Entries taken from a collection
++++++++++
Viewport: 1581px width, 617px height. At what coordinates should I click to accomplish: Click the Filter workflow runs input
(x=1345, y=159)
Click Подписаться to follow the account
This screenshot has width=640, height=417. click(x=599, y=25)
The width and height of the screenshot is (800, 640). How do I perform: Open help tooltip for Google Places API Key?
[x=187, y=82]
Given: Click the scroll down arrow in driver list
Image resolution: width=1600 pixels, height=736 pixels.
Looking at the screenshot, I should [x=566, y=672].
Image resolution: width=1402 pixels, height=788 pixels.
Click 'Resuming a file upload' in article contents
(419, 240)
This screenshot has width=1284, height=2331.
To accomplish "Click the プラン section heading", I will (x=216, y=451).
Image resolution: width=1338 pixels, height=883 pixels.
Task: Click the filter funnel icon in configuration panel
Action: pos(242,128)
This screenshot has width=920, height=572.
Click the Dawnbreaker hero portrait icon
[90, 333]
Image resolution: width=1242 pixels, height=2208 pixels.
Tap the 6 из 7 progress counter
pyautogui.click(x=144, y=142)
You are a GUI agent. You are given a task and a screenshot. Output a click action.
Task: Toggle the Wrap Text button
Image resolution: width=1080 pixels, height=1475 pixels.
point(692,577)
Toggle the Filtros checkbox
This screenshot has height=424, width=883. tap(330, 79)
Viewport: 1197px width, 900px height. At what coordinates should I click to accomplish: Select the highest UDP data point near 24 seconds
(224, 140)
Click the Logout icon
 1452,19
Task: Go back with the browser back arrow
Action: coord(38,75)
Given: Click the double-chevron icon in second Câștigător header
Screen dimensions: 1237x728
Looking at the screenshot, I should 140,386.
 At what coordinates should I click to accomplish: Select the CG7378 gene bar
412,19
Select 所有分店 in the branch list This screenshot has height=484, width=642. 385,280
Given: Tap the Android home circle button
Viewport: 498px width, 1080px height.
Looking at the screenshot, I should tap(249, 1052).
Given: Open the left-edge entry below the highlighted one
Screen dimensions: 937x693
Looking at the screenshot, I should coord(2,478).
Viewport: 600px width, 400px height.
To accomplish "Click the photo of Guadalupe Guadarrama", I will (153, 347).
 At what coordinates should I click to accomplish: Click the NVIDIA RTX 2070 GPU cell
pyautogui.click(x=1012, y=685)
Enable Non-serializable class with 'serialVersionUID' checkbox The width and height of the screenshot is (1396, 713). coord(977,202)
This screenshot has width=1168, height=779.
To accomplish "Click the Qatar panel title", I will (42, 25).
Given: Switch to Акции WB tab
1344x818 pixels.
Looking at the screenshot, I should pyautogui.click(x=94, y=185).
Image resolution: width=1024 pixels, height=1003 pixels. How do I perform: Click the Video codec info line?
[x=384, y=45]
++++++++++
Problem statement: All lines of the data are to be repeated exactly as they stand.

Expected output:
Viewport: 1581px width, 617px height. At what coordinates should I click to accomplish: Click the Filter workflow runs input
(x=1345, y=159)
Click Подписаться to follow the account
This screenshot has width=640, height=417. click(x=599, y=25)
The width and height of the screenshot is (800, 640). How do I perform: Open help tooltip for Google Places API Key?
[x=187, y=82]
Given: Click the scroll down arrow in driver list
Image resolution: width=1600 pixels, height=736 pixels.
Looking at the screenshot, I should [x=566, y=672].
Image resolution: width=1402 pixels, height=788 pixels.
Click 'Resuming a file upload' in article contents
(419, 240)
This screenshot has width=1284, height=2331.
To accomplish "Click the プラン section heading", I will (x=216, y=451).
Image resolution: width=1338 pixels, height=883 pixels.
Task: Click the filter funnel icon in configuration panel
Action: pos(242,128)
This screenshot has width=920, height=572.
Click the Dawnbreaker hero portrait icon
[90, 333]
Image resolution: width=1242 pixels, height=2208 pixels.
Tap the 6 из 7 progress counter
pyautogui.click(x=144, y=142)
You are a GUI agent. You are given a task and a screenshot. Output a click action.
Task: Toggle the Wrap Text button
Image resolution: width=1080 pixels, height=1475 pixels.
point(692,577)
Toggle the Filtros checkbox
This screenshot has height=424, width=883. tap(330, 79)
Viewport: 1197px width, 900px height. At what coordinates should I click to accomplish: Select the highest UDP data point near 24 seconds
(224, 140)
Click the Logout icon
 1452,19
Task: Go back with the browser back arrow
Action: coord(38,75)
Given: Click the double-chevron icon in second Câștigător header
Screen dimensions: 1237x728
Looking at the screenshot, I should 140,386.
 At what coordinates should I click to accomplish: Select the CG7378 gene bar
412,19
Select 所有分店 in the branch list This screenshot has height=484, width=642. 385,280
Given: Tap the Android home circle button
Viewport: 498px width, 1080px height.
Looking at the screenshot, I should tap(249, 1052).
Given: Open the left-edge entry below the highlighted one
Screen dimensions: 937x693
Looking at the screenshot, I should coord(2,478).
Viewport: 600px width, 400px height.
To accomplish "Click the photo of Guadalupe Guadarrama", I will (153, 347).
 At what coordinates should I click to accomplish: Click the NVIDIA RTX 2070 GPU cell
pyautogui.click(x=1012, y=685)
Enable Non-serializable class with 'serialVersionUID' checkbox The width and height of the screenshot is (1396, 713). coord(977,202)
This screenshot has width=1168, height=779.
To accomplish "Click the Qatar panel title", I will (42, 25).
Given: Switch to Акции WB tab
1344x818 pixels.
Looking at the screenshot, I should pyautogui.click(x=94, y=185).
Image resolution: width=1024 pixels, height=1003 pixels. How do I perform: Click the Video codec info line?
[x=384, y=45]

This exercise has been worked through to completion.